What you should do:
Could you copy every line of the data that contains "will"?

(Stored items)
== Segment start ==
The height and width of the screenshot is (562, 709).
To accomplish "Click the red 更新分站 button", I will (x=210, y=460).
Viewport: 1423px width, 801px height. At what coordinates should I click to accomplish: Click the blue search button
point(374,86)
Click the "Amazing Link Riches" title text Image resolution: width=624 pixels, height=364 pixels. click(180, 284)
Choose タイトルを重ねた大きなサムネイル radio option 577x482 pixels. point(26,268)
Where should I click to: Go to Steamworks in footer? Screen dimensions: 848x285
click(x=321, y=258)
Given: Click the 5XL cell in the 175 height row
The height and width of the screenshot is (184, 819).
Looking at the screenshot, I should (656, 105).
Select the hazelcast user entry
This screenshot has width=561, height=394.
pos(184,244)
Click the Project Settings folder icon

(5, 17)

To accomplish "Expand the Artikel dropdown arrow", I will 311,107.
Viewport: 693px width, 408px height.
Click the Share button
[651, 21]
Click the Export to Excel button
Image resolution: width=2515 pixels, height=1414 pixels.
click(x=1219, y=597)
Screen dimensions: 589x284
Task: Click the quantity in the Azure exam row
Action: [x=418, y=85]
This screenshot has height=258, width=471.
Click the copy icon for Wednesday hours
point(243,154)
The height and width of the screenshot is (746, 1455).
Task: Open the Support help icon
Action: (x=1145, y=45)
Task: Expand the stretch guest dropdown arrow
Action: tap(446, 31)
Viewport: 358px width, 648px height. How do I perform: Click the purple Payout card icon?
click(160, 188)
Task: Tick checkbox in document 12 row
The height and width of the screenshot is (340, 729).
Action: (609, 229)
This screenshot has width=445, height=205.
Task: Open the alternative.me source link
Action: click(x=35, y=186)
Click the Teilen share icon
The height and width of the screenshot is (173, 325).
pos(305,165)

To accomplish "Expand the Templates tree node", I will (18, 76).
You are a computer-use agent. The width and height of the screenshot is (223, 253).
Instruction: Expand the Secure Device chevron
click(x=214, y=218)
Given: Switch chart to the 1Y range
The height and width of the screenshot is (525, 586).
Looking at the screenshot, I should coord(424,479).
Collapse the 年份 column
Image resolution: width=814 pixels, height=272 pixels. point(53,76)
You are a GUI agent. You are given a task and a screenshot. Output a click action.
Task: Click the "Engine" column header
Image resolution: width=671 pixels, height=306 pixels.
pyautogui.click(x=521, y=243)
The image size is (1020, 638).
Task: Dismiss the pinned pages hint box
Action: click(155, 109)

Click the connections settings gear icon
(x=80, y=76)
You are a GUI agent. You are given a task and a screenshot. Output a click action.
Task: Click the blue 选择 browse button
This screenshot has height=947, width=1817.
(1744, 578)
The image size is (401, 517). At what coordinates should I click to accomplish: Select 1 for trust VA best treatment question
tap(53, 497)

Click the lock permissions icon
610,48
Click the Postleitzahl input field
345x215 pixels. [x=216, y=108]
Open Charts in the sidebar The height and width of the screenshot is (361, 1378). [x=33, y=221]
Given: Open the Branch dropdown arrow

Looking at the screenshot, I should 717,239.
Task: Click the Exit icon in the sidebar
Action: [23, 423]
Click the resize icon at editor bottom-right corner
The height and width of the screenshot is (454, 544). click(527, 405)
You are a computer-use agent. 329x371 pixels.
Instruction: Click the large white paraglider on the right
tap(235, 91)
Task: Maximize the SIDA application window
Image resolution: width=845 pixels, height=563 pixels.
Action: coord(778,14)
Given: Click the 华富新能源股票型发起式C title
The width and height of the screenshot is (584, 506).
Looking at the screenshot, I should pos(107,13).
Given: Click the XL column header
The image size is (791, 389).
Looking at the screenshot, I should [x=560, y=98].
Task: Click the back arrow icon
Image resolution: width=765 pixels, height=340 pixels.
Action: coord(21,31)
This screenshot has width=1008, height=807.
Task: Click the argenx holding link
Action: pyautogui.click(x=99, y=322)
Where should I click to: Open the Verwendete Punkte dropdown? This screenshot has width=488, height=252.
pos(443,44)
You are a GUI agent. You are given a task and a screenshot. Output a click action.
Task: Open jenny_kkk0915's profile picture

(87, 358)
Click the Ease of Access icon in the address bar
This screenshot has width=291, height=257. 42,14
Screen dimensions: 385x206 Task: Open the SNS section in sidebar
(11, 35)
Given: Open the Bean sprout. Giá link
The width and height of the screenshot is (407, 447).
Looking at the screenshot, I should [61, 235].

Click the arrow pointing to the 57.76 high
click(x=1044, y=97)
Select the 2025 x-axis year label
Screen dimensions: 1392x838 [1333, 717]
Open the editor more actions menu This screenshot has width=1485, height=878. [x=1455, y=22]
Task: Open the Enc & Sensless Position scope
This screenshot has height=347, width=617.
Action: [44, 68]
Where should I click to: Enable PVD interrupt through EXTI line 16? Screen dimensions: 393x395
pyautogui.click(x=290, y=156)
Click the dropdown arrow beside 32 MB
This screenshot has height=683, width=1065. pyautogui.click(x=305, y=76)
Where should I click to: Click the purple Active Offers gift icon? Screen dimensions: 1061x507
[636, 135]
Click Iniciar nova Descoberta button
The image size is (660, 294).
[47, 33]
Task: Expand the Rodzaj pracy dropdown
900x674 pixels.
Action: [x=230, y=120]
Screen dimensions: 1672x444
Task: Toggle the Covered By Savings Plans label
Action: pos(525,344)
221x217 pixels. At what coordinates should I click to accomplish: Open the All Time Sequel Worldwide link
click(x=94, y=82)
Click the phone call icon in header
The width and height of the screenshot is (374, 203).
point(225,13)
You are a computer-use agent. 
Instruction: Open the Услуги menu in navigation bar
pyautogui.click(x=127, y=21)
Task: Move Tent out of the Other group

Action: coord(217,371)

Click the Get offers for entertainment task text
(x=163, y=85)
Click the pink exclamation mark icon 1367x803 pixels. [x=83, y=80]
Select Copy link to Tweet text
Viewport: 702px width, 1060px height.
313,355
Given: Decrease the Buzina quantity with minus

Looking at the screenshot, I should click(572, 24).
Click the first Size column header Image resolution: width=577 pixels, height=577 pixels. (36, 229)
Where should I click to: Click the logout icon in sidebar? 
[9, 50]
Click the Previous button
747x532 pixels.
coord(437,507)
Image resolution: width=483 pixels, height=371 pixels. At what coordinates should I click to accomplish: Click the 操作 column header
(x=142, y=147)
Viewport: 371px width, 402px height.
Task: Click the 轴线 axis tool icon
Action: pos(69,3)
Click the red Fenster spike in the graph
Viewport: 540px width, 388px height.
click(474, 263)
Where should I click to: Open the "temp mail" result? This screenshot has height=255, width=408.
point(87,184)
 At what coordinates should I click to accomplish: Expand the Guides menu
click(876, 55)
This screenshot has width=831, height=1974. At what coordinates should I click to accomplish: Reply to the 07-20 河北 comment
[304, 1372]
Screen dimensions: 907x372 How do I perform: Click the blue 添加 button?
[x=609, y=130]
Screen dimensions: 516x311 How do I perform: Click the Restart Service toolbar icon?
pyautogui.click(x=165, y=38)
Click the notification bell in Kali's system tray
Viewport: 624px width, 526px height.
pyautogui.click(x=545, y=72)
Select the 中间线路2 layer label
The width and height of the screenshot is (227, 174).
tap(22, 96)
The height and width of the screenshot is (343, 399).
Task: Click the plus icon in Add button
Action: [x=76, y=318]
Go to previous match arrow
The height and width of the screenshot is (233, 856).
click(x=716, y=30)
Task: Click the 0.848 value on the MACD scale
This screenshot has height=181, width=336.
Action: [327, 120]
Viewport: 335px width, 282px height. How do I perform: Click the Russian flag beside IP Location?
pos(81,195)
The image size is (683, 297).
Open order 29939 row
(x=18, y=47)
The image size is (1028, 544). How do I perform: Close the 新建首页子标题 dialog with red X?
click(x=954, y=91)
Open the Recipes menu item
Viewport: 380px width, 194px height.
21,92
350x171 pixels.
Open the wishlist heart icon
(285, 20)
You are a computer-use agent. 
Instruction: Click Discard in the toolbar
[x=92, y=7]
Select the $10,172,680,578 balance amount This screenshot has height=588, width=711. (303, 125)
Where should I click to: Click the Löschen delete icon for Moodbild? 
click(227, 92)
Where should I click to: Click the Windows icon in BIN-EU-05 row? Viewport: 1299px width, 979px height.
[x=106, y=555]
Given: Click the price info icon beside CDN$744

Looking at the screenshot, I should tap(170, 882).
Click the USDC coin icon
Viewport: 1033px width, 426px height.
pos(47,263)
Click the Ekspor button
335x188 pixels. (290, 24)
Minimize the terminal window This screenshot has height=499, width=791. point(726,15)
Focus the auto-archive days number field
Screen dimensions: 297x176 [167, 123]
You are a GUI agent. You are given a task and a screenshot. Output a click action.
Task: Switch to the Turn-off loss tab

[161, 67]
== Segment end ==
Your response:
To accomplish "Click the red 更新分站 button", I will (x=210, y=460).
To accomplish "Expand the Artikel dropdown arrow", I will 311,107.
To accomplish "Expand the Templates tree node", I will (18, 76).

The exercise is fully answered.